African countries set to lock horns over ivory

Thursday, May 31, 2007

AFRICAN countries are set to lock horns at a conference of the Convention on International Trade in Endangered Species (Cites) over calls for a relaxation of a ban on trade in ivory.

The meeting from June 3 to 15 in The Hague will consider a proposal submitted by Botswana and Namibia and supported by South Africa and Zimbabwe for the four countries to be allowed to sell ivory under an annual quota and to sell off current stockpiles.

The proposal, pitting the east and west of the continent against the south, has been the subject of furious debate, at the heart of which is the elephant, emblem of the savannah.

The proposal is vehemently opposed by East and West African countries led by Kenya and Mali, that have called for a 20-year moratorium on all trade in ivory, arguing that any easing of the current ban will embolden poachers.

From an estimated 1.3 million in 1979 the number of elephants in Africa nosedived to a current level of between 500,000 and 600,000 on the back of intensive poaching during the 1980s, according to Animal Rights Africa.

Amid fears that the animal was facing extinction, a Cites treaty drawn up in 1973, to which 171 countries became signatories, puts the elephant on its list of animals threatened with extinction9, effectively prohibiting all trade in elephants or elephant products.

The ban led to a decline in poaching and elephant numbers stabilised in many areas, most notably in South Africa, Botswana, Namibia and Zimbabwe. These countries are now home to "substantial, growing elephant populations", the International Fund for Animal Welfare (IFAW) says.

Such has been the growth in elephant population in South Africa and Zimbabwe that the two countries have raised the spectre of a return to the culling in a bid to curb their numbers of the mammoth creatures.

In the meantime South Africa, Botswana and Namibia have been stockpiling tusks from elephants that die in national parks in the hope of selling it to raise money for conservation.

The demand for ivory, used in the production of jewellery, knives, ornaments and other objects, is particularly strong in Asian countries such as China and Japan.
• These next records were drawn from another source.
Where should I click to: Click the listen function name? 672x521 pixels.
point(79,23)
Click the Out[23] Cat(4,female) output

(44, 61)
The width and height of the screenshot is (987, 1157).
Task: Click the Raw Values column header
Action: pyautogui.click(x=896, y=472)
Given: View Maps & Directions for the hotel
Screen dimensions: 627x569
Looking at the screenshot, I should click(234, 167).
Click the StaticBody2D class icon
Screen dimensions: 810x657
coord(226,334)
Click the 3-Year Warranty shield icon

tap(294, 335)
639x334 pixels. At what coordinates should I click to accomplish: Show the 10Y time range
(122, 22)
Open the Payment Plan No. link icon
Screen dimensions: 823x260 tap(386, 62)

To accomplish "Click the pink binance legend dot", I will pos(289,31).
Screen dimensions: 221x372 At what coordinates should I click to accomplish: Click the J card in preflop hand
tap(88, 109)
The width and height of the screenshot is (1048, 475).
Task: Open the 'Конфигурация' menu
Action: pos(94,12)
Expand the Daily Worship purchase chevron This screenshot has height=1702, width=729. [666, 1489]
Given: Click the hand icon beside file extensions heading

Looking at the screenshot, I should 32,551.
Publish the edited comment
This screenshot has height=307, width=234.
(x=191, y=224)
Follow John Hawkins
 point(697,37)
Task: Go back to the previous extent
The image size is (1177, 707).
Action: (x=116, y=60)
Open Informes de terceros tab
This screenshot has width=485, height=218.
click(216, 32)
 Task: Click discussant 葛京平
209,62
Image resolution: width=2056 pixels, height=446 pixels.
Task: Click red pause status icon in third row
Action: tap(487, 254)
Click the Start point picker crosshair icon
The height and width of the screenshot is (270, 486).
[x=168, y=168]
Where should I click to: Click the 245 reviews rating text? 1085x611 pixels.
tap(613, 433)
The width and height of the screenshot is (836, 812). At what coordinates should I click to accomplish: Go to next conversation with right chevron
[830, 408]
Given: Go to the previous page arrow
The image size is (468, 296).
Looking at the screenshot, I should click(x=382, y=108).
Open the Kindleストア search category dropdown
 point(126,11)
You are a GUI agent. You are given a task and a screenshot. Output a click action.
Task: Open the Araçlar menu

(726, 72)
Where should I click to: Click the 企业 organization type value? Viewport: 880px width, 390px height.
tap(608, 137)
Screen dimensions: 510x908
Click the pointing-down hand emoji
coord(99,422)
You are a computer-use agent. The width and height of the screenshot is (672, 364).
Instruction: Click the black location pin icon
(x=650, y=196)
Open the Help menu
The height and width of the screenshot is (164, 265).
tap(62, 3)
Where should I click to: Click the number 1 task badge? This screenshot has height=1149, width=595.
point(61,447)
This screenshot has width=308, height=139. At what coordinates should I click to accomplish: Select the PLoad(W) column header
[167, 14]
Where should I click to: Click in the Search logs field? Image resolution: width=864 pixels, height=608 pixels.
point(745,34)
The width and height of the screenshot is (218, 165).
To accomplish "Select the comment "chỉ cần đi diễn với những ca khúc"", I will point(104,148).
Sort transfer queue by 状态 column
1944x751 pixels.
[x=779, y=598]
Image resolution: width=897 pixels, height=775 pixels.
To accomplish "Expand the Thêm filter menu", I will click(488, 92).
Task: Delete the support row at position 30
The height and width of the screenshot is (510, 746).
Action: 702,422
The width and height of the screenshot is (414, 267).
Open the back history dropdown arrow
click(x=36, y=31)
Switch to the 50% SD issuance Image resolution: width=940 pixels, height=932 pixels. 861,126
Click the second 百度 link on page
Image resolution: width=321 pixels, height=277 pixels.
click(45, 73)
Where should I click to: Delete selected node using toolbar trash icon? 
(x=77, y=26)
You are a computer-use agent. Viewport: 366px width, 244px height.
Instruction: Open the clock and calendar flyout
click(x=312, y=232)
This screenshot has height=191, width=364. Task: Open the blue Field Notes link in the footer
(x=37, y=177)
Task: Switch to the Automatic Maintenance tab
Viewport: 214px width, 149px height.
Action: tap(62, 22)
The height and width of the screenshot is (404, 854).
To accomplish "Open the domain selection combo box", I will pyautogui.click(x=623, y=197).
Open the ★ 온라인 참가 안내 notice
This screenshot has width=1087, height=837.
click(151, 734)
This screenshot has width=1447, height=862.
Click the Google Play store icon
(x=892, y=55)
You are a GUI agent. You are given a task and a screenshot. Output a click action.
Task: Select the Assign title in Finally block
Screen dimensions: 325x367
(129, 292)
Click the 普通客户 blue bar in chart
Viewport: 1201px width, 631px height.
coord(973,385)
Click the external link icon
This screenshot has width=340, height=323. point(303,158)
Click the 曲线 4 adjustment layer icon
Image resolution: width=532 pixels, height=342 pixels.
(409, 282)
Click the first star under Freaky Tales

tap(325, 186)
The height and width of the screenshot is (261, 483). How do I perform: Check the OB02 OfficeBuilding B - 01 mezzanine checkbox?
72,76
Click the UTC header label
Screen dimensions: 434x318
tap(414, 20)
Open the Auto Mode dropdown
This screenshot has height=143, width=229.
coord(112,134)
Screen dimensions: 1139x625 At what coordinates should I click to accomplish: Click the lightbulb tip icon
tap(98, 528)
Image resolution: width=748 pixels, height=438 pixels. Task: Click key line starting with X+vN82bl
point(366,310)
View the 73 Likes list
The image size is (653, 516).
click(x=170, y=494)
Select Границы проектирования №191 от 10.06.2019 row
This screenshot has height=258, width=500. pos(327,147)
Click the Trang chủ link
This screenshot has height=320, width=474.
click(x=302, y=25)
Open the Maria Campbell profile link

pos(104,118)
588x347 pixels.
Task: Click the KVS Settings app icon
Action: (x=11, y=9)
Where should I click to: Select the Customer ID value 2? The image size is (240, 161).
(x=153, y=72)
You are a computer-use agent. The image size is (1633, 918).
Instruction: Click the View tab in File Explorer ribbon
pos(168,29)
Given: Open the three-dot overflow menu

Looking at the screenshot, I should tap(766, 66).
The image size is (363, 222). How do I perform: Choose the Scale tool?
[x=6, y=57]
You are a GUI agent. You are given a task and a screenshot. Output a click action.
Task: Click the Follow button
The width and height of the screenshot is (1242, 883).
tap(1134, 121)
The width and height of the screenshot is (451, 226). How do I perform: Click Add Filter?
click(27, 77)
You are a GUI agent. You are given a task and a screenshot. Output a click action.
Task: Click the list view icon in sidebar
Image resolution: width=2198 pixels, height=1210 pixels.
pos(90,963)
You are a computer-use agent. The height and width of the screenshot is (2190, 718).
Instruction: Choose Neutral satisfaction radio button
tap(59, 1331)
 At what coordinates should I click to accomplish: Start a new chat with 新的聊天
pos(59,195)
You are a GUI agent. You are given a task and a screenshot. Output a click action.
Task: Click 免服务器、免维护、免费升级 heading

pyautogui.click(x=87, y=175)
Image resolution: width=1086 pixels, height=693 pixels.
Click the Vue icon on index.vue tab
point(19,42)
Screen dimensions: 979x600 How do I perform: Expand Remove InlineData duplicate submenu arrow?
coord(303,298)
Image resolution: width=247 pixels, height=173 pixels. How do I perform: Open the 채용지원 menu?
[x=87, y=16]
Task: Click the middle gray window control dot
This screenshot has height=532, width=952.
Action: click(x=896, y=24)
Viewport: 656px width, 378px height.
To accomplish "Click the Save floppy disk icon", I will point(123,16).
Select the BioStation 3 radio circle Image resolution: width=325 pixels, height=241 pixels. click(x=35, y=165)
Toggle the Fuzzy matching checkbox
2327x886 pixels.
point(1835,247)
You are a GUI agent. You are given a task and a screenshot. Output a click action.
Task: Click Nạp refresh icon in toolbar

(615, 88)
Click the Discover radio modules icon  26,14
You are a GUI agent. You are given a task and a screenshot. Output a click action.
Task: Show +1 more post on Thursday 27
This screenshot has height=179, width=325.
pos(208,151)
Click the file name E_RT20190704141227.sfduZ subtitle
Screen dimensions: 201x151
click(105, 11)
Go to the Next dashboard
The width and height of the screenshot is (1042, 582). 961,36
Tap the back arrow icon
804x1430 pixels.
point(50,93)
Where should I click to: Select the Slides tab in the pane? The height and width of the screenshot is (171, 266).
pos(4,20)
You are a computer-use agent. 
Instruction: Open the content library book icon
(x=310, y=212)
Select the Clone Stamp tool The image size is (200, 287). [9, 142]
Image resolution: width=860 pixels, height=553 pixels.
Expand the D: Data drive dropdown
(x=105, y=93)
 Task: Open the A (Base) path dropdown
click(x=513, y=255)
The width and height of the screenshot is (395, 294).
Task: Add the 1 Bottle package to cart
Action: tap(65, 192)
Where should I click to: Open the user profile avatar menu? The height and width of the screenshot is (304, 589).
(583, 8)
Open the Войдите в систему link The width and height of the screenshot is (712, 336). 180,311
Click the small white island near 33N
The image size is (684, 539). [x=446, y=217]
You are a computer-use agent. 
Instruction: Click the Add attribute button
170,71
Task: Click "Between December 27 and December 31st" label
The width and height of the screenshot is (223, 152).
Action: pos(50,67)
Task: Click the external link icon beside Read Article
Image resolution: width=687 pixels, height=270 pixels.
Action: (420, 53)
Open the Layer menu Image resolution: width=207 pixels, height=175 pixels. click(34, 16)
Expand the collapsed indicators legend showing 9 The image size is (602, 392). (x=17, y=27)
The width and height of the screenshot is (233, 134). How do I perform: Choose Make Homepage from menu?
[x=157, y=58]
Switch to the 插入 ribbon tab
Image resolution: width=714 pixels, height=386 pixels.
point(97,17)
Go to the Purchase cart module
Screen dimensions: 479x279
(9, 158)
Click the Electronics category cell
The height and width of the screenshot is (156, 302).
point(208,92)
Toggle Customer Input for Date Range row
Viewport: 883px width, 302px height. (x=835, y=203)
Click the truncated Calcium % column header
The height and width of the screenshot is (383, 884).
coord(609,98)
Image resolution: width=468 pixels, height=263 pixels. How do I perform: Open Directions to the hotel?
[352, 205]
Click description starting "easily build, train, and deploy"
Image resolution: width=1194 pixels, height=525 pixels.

In 2002 the three countries were given permission by Cites to sell 60 tonnes from their stocks but the sales were later suspended, with Cites indicating it was not satisfied the sale would not stimulate poaching.

Apart from the right to sell their stockpiles and trade in ivory Namibia and Botswana are also asking that Cites to change the status of their elephant populations so that they are no longer considered endangered.

Kenya and Mali, which have spearheaded the campaign against any downgrading of elephants to a lesser protected species, maintain any opening up of the ivory trade will aggravate poaching, amid signs of a fresh spike in the practise.

Wildlife monitoring network Traffic says the number of large hauls of ivory has doubled in a decade, and that about 20,000 elephants are killed by poachers each year.

In a report, Kenya and Mali said 41 tonnes of ivory were confiscated by authorities worldwide between December 2004 and December 2006, of which 13 tonnes came from Zimbabwe and Zambia, who are lobbying for an end to to ivory ban. The Internet has also become a conduit for the sale in trafficked ivory products, with one bid for a pair of "antique ivory" Asian elephant tusks opening at a mere US$20 ($31) in an online auction on eBay.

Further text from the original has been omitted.